NUOVA LEGGE ELETTORALE
Partito l’iter dello «Stabilicum» Obiettivo primo sì entro l’estate
È partito ufficialmente l'iter dello "Stabilicum", la proposta di riforma elettorale depositata dal centrodestra lo scorso 26 febbraio. Sul testo, incardinato ieri sera in Commissione Affari costituzionali alla Camera, provano a dialogare maggioranza e opposizione. «Se siamo d'accordo sulla necessità di evitare il rischio della palude, la possibilità di trovare un accordo c’è tutta, anche un premio che assicuri il 55% dei seggi può essere sufficiente. Se invece c'è chipreferisce puntare sul governo delle larghe intese o sulla tecnocrazia... beh io resto iscritto al partito di chi crede nella democrazia», spiega il presidente Nazario Pagano, intercettato da Urania News. «L'attuale legge elettorale Rosatellum - evidenzia- era inadeguata anche prima, perché con quasi il 40% in meno di parlamentari dopo la riforma, si dà ai collegi maggioritarie uninominali un perimetro enorme». Motivo per cui, a suo dire, non è opportuno attardarsi, ma occorra agire subito. L’obiettivo resta quello di licenziare definitivamente la nuova legge entro il quarto anno di legislatura, con il primo ok della Camera entro l’estate. Un timing più specifico, comunque, sarà deciso la prossima settimana quando sarà stabilito un termine in cui indicare gli esperti per le audizioni.

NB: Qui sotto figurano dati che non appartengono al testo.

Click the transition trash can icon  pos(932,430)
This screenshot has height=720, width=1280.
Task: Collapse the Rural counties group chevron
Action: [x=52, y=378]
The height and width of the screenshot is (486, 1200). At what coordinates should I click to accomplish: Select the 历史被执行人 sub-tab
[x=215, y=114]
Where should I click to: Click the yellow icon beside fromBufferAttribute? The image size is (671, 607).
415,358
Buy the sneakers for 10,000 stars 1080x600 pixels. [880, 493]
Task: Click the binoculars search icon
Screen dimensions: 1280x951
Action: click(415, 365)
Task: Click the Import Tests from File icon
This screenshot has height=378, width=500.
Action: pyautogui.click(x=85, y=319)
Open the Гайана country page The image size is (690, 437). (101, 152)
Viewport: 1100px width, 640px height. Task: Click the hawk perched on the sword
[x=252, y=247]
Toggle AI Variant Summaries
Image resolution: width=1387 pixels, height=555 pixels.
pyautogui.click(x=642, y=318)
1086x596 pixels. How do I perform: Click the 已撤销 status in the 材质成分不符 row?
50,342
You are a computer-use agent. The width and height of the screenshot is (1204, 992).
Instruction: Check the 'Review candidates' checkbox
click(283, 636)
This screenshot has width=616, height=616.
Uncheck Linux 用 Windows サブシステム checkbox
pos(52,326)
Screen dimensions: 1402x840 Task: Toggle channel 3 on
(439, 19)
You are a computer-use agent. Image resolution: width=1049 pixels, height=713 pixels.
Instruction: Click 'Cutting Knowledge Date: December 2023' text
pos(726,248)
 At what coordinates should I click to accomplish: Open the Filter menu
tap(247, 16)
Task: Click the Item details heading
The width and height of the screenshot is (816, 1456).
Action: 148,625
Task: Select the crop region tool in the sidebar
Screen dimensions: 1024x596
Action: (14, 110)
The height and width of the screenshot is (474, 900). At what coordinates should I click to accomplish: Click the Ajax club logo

L’attuale proposta, intanto, si basa un premio di 70 deputati e 35 senatori, con nomi presentati sulla scheda nello spazio riservato alla coalizione, suddiviso su base circoscrizionale alla Camera e regionale al Senato e da attribuire solo se la coalizione arrivata prima supera il 40% dei consensi. Nel caso in cui non ci sia il raggiungimento di tale soglia, si attiverà una distribuzione proporzionale. Nel caso invece in cui entrambe le coalizioni arrivate prima e seconda siano tra il 35 e il 40% la proposta di legge si prevede un ballottaggio. A tutela delle opposizioni, in nessun caso la maggioranza potrà superare il 60% degli eletti. Ciascuna coalizione dovrà depositare insieme al programma anche un nome da proporre al Presidente della Repubblica come incaricato alla Presidenza del Consiglio. Nessuna variazione è prevista per le dimensioni delle attuali circoscrizioni e degli attuali collegi plurinominali e proporzionali, così come per l’attuale soglia di accesso del 3%.
Tutti temi, comunque, che saranno ben esaminati dalla Commissione Affari Costituzionali, in cui si registra un nuovo cambio. Dopo l'ingresso per FdI del responsabile organizzazione Giovanni Donzelli e di Angelo Rossi, anche Forza Italia ha proceduto a una sostituzione per seguire da vicino l’iter della riforma del sistema di voto. Al posto del capogruppo Paolo Barelli arriva Stefano Benigni che, per gli azzurri, assieme ad Alessandro Battilocchio, ha partecipato al tavolo del centrodestra.